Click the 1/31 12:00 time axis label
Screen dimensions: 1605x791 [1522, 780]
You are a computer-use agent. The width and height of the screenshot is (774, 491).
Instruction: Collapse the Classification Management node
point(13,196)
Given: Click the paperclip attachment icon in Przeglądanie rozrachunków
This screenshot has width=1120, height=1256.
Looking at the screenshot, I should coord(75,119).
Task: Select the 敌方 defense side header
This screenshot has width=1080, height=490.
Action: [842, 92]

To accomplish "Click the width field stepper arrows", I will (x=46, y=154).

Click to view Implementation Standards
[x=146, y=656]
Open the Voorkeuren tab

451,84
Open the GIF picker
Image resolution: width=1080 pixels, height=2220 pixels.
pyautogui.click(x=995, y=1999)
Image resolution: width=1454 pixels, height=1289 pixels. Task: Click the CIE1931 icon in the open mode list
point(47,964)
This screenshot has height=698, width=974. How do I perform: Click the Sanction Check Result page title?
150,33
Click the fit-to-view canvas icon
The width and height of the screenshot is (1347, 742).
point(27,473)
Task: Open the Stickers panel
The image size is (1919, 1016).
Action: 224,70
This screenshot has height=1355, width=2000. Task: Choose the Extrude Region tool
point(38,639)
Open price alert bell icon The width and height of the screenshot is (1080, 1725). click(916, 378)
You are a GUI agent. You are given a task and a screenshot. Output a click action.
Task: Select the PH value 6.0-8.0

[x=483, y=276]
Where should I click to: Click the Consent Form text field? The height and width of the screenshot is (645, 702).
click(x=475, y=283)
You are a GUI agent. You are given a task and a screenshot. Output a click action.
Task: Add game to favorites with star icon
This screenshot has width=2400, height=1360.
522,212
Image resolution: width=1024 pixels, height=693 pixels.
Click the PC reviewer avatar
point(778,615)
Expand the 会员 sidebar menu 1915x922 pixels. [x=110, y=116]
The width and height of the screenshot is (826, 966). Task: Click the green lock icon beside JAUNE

····················

- TO BE DONE -
Transcribe the records word for word, starting at the line containing "Open price alert" and ending at the line containing "click(x=475, y=283)".

- SOLUTION -
Open price alert bell icon The width and height of the screenshot is (1080, 1725). click(916, 378)
You are a GUI agent. You are given a task and a screenshot. Output a click action.
Task: Select the PH value 6.0-8.0

[x=483, y=276]
Where should I click to: Click the Consent Form text field? The height and width of the screenshot is (645, 702).
click(x=475, y=283)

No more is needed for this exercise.